Four short films titled “Healing Thru Freedom” were created to document Black experiences in America’s modern criminal justice system, according to the Dayton (Ohio) Daily News.
The films were financed by grants from the Pretrial Justice Institute, a national organization that promotes safe, fair and effective juvenile and adult pretrial justice practices.
“(The Pretrial Justice Institute) was really interested in building relationships with artists to help move culture forward to ask what we believe in our community and how that impacts the kind of political decisions that we make,” said Leroy Bean, who made one of the four films.
Bean commented that the filmmakers had the choice of “educating people on the history and where we’re at now with it or re-imagining what it could look like, such as alternatives to police and things like that.”
The other creators were Mariah Johnson, Dionte Allen and Brie Hope.
Bean filmed an abstract reenactment of Kalief Browder’s story. Browder was a young Black man held in Rikers Island jail without trial from 2010 to 2013. He was charged with stealing a backpack containing valuables. Two years after his release, Browder committed suicide, the News said.
Allen created a satirical analysis of the word “semantics” and how, throughout history, that word was used to criminalize Black people. Johnson turned to her family and their experience with the justice system to create her short film. Hope created a short animated film, “Alternatives to Police,” that re-imagined the justice system.
☆ ☆ ☆
Request 1:
Answer these questions from the article on the "Healing Thru Freedom" films:
(a) What organization financed the films through grants?
(b) Where was Kalief Browder held without trial?
(c) What is the title of the animated film Brie Hope created?
Request 2: Reproduce word for word the part of the article on the "Healing Thru Freedom" films that begins at the words "Bean commented that" and ends after "and Brie Hope.".

Source data:
☆ ☆ ☆
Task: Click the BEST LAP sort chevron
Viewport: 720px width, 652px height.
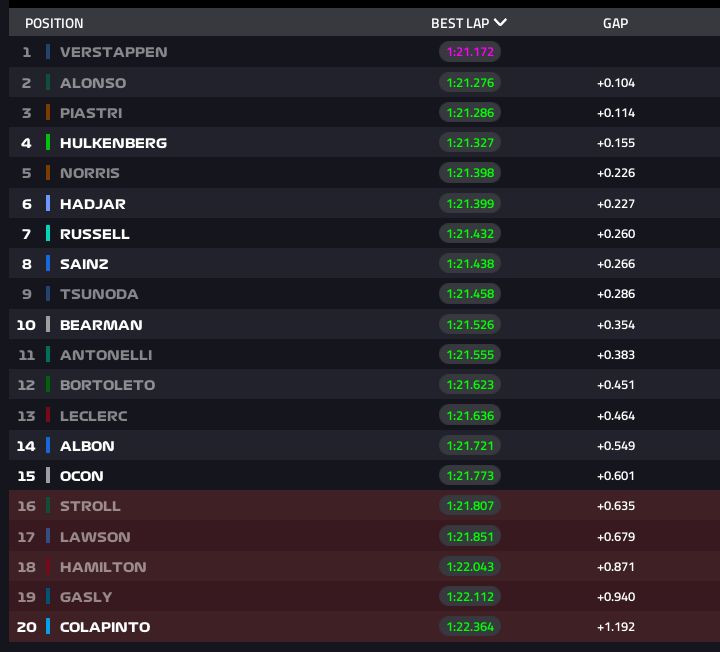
☆ ☆ ☆
Task result 1:
(a) The Pretrial Justice Institute
(b) Rikers Island jail
(c) "Alternatives to Police"

Task result 2:
Bean commented that the filmmakers had the choice of “educating people on the history and where we’re at now with it or re-imagining what it could look like, such as alternatives to police and things like that.”
The other creators were Mariah Johnson, Dionte Allen and Brie Hope.